The Chairman: Order. That intervention was too long.
Andrew Mackinlay: All my hon. Friend’s comments might have some validity, but that does not detract from the fact that at present there is no transparency. People cannot easily identify their costs or their contributions to the Water Service. I listened to Opposition Members and one said—I think it was a Conservative Member, but I am open to correction—that people in Northern Ireland do not want the change. That might or might not be so, but it is a fact that the water and sewerage service of Northern Ireland is in a chronic condition. It is in a bad way. Anyone who has the interests of Northern Ireland and the wider environmental interests of the United Kingdom at heart must recognise that the question of water quality and sewage disposition and processing needs to be addressed with the utmost urgency.
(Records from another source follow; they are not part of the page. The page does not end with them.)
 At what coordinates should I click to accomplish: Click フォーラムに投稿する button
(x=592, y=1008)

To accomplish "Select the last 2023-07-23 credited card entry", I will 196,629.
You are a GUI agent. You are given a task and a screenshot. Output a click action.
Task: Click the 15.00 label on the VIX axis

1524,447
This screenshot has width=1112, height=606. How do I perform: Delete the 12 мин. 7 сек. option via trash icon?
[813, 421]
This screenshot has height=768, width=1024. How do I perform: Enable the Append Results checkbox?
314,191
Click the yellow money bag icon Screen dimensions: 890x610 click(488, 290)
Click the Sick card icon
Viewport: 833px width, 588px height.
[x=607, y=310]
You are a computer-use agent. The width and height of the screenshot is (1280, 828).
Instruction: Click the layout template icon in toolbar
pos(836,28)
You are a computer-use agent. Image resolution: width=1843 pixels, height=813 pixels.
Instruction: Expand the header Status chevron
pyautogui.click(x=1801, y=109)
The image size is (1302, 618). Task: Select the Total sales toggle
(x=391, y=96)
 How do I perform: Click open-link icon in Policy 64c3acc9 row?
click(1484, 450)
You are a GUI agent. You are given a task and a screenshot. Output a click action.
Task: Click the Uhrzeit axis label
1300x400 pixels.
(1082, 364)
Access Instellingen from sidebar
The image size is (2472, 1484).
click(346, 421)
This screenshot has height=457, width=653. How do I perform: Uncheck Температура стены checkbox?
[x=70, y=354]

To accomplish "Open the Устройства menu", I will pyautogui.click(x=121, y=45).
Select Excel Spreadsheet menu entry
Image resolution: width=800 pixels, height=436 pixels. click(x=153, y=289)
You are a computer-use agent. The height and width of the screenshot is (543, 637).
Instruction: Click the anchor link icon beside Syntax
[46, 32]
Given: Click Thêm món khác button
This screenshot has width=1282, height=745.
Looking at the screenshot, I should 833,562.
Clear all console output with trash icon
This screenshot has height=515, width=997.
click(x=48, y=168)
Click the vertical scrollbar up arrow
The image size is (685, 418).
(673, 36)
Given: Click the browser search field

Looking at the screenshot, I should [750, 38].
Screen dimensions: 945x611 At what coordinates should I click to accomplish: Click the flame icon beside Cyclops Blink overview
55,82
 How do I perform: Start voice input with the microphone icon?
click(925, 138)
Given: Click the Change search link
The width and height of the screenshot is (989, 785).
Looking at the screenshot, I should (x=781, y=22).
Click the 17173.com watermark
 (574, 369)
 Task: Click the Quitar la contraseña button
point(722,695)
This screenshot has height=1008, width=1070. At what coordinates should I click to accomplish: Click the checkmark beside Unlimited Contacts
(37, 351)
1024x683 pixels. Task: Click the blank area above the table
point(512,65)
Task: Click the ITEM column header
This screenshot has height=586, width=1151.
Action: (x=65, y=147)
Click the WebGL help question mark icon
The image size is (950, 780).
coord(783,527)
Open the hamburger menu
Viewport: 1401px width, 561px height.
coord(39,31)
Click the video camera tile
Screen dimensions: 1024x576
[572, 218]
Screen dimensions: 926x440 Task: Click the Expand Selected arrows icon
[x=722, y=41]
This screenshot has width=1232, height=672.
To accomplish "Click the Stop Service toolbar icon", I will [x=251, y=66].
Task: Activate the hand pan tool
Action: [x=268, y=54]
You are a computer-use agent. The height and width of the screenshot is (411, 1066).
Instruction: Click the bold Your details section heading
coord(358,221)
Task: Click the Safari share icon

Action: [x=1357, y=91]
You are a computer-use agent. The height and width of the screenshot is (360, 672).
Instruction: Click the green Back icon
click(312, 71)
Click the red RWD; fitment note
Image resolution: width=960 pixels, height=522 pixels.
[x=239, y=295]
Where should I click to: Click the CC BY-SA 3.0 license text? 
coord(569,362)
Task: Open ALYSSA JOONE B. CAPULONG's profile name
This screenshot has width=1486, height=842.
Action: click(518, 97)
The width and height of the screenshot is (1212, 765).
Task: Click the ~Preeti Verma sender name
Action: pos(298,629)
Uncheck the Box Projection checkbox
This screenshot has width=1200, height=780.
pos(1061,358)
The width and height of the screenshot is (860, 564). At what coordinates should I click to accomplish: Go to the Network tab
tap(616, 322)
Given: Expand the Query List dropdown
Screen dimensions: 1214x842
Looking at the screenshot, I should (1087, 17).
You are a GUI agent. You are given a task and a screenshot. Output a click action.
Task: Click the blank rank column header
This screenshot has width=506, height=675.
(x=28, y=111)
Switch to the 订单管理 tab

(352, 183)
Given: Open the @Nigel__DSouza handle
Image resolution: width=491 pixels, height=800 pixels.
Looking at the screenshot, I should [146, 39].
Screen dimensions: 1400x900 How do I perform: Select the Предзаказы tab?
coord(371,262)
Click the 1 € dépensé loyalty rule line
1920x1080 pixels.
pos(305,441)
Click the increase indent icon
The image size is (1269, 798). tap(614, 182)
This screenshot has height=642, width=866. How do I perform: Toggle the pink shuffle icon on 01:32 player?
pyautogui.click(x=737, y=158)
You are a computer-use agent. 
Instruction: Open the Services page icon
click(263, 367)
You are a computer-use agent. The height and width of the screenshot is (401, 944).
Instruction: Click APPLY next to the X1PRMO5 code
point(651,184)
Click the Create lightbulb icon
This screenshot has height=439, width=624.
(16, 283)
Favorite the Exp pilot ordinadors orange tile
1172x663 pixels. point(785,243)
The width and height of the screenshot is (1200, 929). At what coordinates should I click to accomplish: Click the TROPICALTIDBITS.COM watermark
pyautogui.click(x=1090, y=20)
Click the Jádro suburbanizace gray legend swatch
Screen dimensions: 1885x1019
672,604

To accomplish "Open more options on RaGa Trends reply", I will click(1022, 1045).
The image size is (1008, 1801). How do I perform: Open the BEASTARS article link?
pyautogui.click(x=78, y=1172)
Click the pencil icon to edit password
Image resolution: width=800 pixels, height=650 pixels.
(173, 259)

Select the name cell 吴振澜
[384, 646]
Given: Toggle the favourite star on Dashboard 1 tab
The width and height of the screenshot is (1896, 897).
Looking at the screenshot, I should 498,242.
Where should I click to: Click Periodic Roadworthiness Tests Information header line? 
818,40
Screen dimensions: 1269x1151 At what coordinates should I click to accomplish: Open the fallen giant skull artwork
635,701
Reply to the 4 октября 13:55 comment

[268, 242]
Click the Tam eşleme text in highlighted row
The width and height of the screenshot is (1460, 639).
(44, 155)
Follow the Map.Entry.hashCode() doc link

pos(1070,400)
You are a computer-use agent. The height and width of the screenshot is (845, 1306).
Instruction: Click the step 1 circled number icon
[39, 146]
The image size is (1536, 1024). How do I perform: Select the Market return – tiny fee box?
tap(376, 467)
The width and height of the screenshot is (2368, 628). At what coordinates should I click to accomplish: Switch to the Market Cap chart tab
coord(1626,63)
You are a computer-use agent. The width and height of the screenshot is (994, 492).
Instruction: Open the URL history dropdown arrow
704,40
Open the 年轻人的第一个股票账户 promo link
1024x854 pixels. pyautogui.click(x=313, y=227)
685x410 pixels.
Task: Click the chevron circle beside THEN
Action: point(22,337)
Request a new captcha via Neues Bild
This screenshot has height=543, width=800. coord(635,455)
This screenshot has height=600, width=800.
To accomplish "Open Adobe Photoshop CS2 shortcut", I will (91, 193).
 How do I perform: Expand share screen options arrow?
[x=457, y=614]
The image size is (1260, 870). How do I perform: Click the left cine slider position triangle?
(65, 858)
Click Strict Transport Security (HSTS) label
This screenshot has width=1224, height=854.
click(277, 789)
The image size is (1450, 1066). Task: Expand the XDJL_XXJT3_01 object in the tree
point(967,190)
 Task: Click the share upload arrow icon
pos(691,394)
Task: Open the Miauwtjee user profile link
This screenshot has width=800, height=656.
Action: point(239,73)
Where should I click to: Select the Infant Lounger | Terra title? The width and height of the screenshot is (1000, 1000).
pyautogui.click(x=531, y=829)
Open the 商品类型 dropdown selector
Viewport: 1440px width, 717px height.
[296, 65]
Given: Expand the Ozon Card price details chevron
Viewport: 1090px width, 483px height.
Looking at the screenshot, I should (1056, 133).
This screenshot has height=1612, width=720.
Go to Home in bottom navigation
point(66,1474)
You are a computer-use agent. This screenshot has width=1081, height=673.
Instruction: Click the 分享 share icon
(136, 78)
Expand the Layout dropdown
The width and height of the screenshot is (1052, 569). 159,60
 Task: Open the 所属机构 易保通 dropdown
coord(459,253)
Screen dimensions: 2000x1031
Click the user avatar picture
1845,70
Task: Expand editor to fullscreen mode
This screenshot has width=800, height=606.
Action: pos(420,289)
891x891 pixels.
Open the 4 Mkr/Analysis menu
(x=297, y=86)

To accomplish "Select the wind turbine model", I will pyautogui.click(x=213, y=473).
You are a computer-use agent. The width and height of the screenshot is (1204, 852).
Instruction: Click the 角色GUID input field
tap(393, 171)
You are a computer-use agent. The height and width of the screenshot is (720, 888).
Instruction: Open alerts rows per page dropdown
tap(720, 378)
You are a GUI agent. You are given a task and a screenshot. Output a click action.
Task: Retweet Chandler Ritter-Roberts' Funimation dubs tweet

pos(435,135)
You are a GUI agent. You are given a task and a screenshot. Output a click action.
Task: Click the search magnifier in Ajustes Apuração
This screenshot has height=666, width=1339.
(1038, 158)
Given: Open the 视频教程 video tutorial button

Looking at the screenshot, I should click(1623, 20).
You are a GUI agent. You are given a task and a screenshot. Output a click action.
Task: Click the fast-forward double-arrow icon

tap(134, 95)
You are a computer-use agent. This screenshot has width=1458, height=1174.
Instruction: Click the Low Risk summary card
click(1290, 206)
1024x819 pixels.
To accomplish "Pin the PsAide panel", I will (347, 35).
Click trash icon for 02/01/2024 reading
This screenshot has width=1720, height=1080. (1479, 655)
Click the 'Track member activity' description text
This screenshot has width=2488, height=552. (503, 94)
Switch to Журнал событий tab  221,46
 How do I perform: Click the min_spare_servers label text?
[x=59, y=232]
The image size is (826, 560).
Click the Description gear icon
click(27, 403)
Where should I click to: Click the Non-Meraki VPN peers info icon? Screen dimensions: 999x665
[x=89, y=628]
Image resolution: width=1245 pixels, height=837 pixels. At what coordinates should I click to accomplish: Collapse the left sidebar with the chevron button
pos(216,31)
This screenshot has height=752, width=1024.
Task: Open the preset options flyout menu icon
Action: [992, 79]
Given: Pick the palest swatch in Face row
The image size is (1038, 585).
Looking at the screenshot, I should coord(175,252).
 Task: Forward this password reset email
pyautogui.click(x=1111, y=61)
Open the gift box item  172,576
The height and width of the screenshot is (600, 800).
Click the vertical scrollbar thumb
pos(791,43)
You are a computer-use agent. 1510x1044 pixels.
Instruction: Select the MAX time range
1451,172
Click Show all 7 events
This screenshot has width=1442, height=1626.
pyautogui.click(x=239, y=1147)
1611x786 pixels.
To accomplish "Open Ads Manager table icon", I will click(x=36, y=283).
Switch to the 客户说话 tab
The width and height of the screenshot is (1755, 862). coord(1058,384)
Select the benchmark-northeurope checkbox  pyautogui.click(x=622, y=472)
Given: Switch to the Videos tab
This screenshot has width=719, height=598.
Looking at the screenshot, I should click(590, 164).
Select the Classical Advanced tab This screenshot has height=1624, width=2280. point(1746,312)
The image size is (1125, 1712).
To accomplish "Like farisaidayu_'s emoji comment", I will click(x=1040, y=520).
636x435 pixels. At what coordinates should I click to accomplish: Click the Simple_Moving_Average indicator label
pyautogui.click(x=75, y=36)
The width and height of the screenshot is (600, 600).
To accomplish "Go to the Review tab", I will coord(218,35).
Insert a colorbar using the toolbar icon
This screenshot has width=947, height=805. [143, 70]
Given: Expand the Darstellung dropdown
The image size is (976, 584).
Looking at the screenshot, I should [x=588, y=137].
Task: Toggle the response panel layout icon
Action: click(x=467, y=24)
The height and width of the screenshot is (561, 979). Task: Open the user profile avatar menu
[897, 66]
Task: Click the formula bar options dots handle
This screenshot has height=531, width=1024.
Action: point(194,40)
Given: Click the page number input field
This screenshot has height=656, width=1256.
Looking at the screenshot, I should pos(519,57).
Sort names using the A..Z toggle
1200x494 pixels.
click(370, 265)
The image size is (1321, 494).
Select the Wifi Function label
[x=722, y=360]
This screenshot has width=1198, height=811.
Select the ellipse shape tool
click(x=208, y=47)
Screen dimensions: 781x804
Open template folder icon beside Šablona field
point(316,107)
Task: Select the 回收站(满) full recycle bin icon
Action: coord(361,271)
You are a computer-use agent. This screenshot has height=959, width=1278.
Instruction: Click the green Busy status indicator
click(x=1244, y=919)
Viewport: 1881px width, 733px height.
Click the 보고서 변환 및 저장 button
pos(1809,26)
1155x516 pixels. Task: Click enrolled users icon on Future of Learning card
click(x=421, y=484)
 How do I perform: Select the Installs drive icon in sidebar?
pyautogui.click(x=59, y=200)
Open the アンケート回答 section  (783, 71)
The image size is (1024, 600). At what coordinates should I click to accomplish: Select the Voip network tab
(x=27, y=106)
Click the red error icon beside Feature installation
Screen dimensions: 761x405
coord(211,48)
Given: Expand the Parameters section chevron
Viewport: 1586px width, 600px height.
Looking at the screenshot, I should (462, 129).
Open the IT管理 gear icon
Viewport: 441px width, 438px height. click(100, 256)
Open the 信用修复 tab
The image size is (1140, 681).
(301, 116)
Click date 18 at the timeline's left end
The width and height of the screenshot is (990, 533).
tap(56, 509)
I noticed that article 280 relates to the disposal of sewage into water courses and so on. So far as I can make out—I have looked at the order and tried to study it—there seems to be silence on the emission of sewage into the open sea. It is our common sea, a sea that is shared by many of our colleagues from Scots constituencies. I think that we all recognise that we have a general obligation. Sewage that should be treated is not being treated and is being disposed of into the sea because of lack of governance in Northern Ireland for a quarter of a century save for several periods of a few months in which there was some rule from Stormont by devolved Assembly.
The water and sewerage systems are in a parlous state and need to be addressed. I hope that the Minister can tell us what impact all that has on the sea and beaches around Northern Ireland, which are delicate. I take the point made by the hon. Member for North Down (Lady Hermon) about the fragile nature of some of our environmental sites in Northern Ireland, which are among the richest in Europe. I deliberately mention Europe because those sites are critical for wildlife, flora, fauna and bird migration, and we all have a duty to have regard for those matters.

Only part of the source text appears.